OLYMPIA – Should Washington businesses and consumers pay to offset their impact on the global climate? Should the state keep water in streams to preserve fish, or is promoting rural home-building more important? How many safety precautions are necessary to protect Puget Sound from oil spills?

As the Legislature moves through the second of nine weeks in its 2018 session, these and other longstanding questions about environmental protection have emerged this year with a different backdrop. For the first time since 2012, Democrats control both chambers of the Legislature and the governor’s mansion.

And yet, that might not make much difference by the time the Legislature adjourns in early March. It’s true that the Democrats have gained a one-vote advantage in the Senate, controlled in recent years by Republicans. But it remains to be seen whether the Democrats’ slim advantage after an election on Seattle’s Eastside translates into actual gains for the greens this year. Numerous middle-of-the-road Democrats from suburban and semi-rural areas are not sure votes, even if the Democratic leadership toed the environmentalists’ line.

Despite this high bar, environmentalists express confidence.

“We’re feeling very optimistic,” said Clifford Traisman, lobbyist for the Washington Environmental Council and other environmental groups who have banded together as the Environmental Priorities Coalition. When it comes to the greens’ priority issues, “The last five sessions we have had an inability to be successful,” Traisman acknowledged.

And yet, during a short 60-day session when most legislators are running for re-election in the fall, developers and others stand ready to short-circuit environmental activists’ ambitions.

“Most of the heavy-lifting bills may have a harder time,” said Art Castle, executive vice president of the Building Industry Association of Washington, which represents developers.

Here’s a rundown on key environmental issues expected to be argued and voted on by March 8:

Carbon tax

This is the most significant and potentially far-reaching environmental issue the Legislature will deal with in 2018. Gov. Jay Inslee is trying for a sixth time to find a way to tax fossil-fuel use. This year’s proposal would place a $20 tax on every ton of the greenhouse gas emissions of power plants and transportation, with certain exceptions (noted in this bill) including aircraft fuel and biogas. What’s different this year: More business support. Microsoft and Puget Sound Energy have endorsed Inslee’s proposal, for example.

“2018 is the year for #WA state to accelerate efforts to address climate change,” Microsoft President Brad Smith wrote on Twitter. “We look forward to working with stakeholders to reduce emissions & advance clean energy, including putting a price on carbon.”

How many businesses jump aboard remains a question, given opposition by petroleum and other interests. Association of Washington Business president Kris Johnson warns that consumers would pay higher costs – to heat homes and for gasoline to drive to work – while the state’s competitiveness could be put at risk, as industries may decide to locate where there isn’t a carbon tax.

Environmentalists acknowledge passing a carbon tax will be difficult. “We don’t definitely have the votes,” Traisman said. “But we feel like for the first time in five years this issue is connecting with the Legislature because it’s connecting with the constituents.”

Water for development, or for salmon?

Perhaps the most politically volatile environmental issue to be considered this year is a holdover from the 2017 legislature that pits rural landowners who want to build on their land against the state’s iconic salmon. It’s about how much water can be sucked out of the ground by water wells in rural areas without nearby streams running too low to support healthy fish runs.

> Requirement 1: In the article on Washington's 2018 legislative session, can you condense the paragraph beginning "This is the most significant and potentially far-reaching" into a short list of its main facts?
> Requirement 2: According to the article on Washington's 2018 legislative session, why might Democratic control of both chambers and the governor's office not make much difference for environmental bills?

> Supplied material:
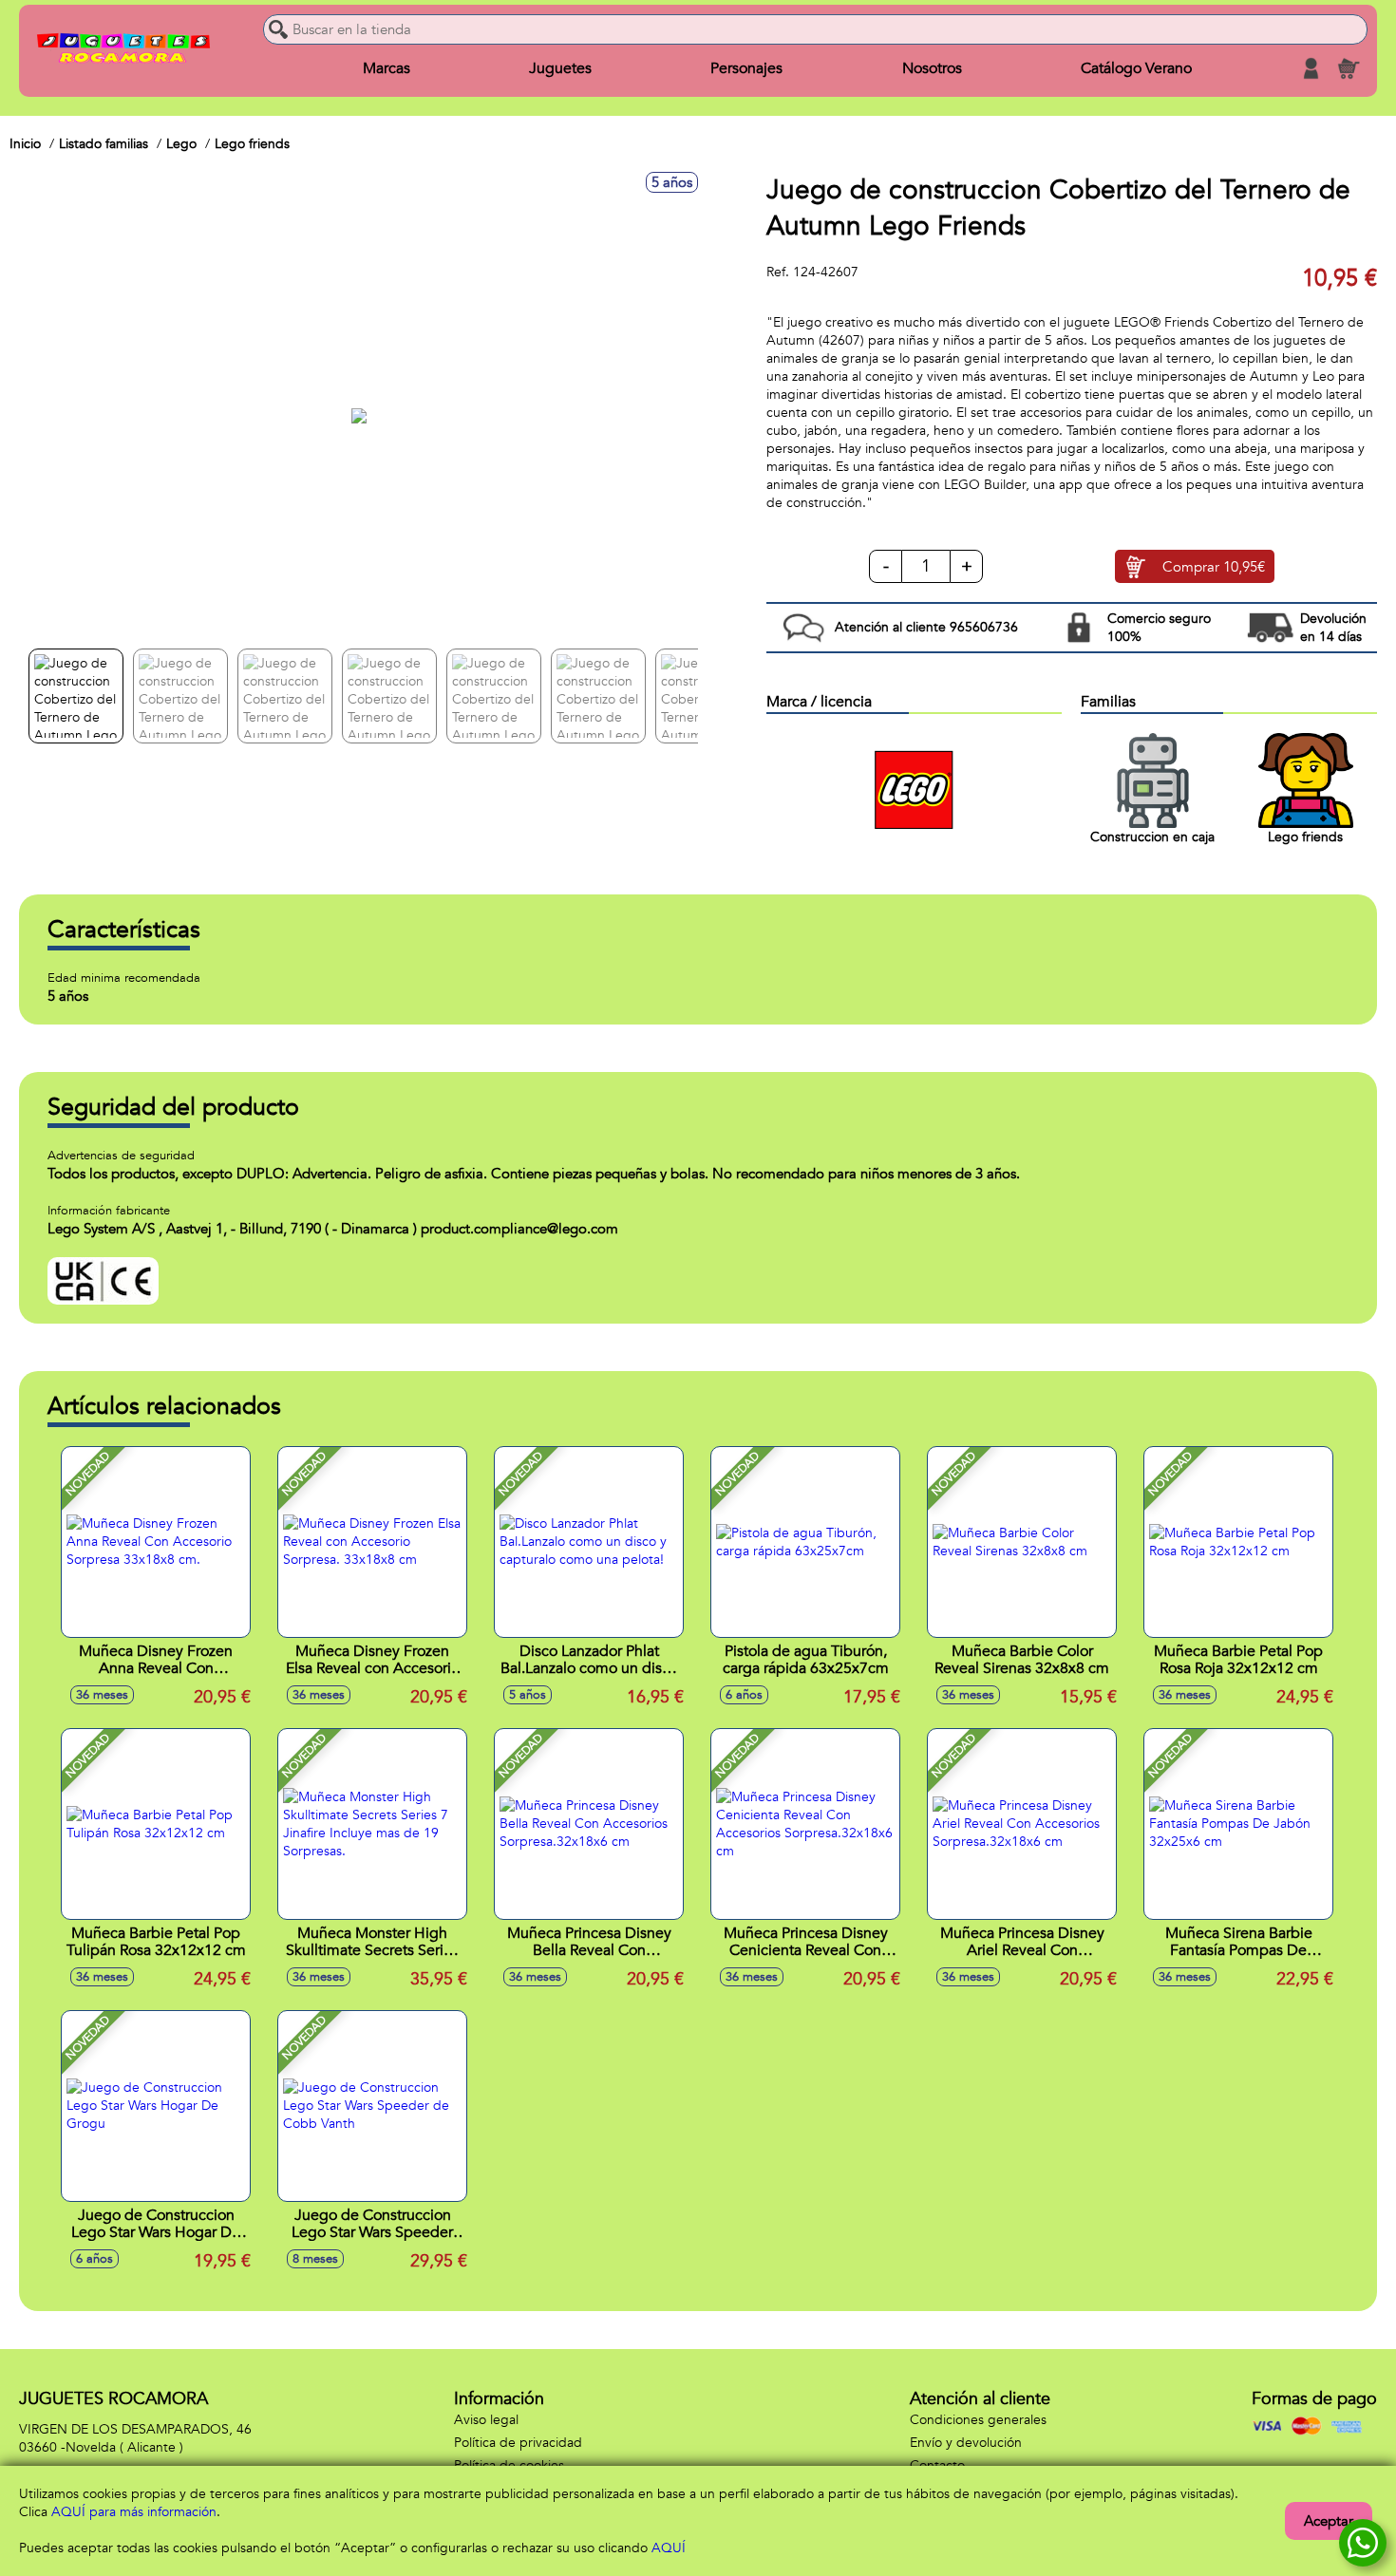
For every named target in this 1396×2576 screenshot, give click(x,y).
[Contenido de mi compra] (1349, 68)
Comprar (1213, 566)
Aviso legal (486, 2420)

> Complete output 1:
- The carbon tax is the most significant and potentially far-reaching environmental issue before the Legislature in 2018.
- Gov. Jay Inslee is trying for a sixth time to tax fossil-fuel use.
- The proposal would tax greenhouse gas emissions from power plants and transportation at $20 per ton, with exceptions such as aircraft fuel and biogas.
- This year it has more business support, including endorsements from Microsoft and Puget Sound Energy.

> Complete output 2: The Democrats hold only a one-vote advantage in the Senate, and it is uncertain whether that slim margin will bring actual gains for environmentalists. Numerous middle-of-the-road Democrats from suburban and semi-rural areas are not sure votes, even if the party leadership follows the environmentalists' line.